March 23: Aramark on the skyline | Why Philly’s grid matters | Keeper of the waterfront parking

Aramark is considering moving their headquarters to the forthcoming PMC Marketplace Design Center building at 2400 Market building, the Philadelphia Business Journal reports. They are adamant about putting an Aramark sign on top of the building though, and don’t want to go through the Art Commission to do it. Mayor Kenney is inclined to accommodate them. “[Aramark CEO Eric Foss] was like, ‘If we stay here, we want our logo on our building and I don’t want to have to jump over nine hoops to get it,’ Kenney said. ‘He won’t.'”

Emily Mann at the Guardian explains why William Penn and Thomas Holme’s Philadelphia grid system was such an important invention. “For a speculative venture such as Philadelphia, [VSBA’s Daniel] McCoubrey says gridded plots made it easier to sell property ‘sight unseen’. Hence the grid plan ‘became the primary means of dividing and selling land during westward expansion’ across America, forming the basis of many subsequent cities and towns.”

You can learn more about the history of Philadelphia’s street grid and Fairmount Park at the Philly premiere of ’10 That Changed America’ here at WHYY tomorrow night at 6:30 pm.

Philly is creating a digital inventory of street trees, writes Ryan Birchmeier on the city’s Alpha site blog. “Until recently, an inventory of the City’s trees ran across paper note cards and spreadsheet files. In essence, the City had no usable data on the trees it was supposed to manage.”

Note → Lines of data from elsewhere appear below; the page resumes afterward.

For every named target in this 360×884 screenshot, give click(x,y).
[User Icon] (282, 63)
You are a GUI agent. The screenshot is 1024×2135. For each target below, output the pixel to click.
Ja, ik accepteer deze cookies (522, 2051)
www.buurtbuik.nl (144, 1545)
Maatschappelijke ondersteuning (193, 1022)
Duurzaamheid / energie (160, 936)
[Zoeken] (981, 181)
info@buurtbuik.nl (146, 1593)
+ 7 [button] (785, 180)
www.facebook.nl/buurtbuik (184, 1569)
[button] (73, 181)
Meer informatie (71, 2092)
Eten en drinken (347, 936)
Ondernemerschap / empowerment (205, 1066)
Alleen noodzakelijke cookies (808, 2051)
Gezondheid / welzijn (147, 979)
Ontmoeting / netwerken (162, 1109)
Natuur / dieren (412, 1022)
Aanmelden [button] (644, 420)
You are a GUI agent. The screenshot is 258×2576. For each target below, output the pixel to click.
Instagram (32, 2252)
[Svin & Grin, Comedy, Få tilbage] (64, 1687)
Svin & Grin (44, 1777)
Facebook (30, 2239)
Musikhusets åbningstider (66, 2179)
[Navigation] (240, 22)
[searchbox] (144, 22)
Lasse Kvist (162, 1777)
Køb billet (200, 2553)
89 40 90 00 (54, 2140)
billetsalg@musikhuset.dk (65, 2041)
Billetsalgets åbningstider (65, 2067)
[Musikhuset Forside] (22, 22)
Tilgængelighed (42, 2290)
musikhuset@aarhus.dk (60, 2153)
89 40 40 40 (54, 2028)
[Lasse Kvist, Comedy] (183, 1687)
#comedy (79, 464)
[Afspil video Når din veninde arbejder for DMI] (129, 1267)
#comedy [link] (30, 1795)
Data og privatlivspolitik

Eldon Graham at the Philadelphia Public Record pulls back the curtain on ILMAC (Interstate Land Management Corp.), a nonprofit jointly controlled by the city and state that manages the federal land adjacent to I-95 along the Delaware River waterfront. The chair of ILMAC is former Pennsport Civic Association president Jim Moylan, who also chairs the ZBA, and is John Dougherty’s chiropractor. The organization has a budget of around $600,000, and raises maintenance funds from parking revenues on some of the 200 parking lots it controls near the waterfront.

Minneapolis is now requiring landlords to distribute voter registration materials to their tenants, in an effort to boost renter turnout. “The idea behind the law is that people tend to forget to update their voter registration when they move to a new place… Having landlords put registration forms into the hands of their new tenants is a practical way for making sure local election administrators have accurate voter information.”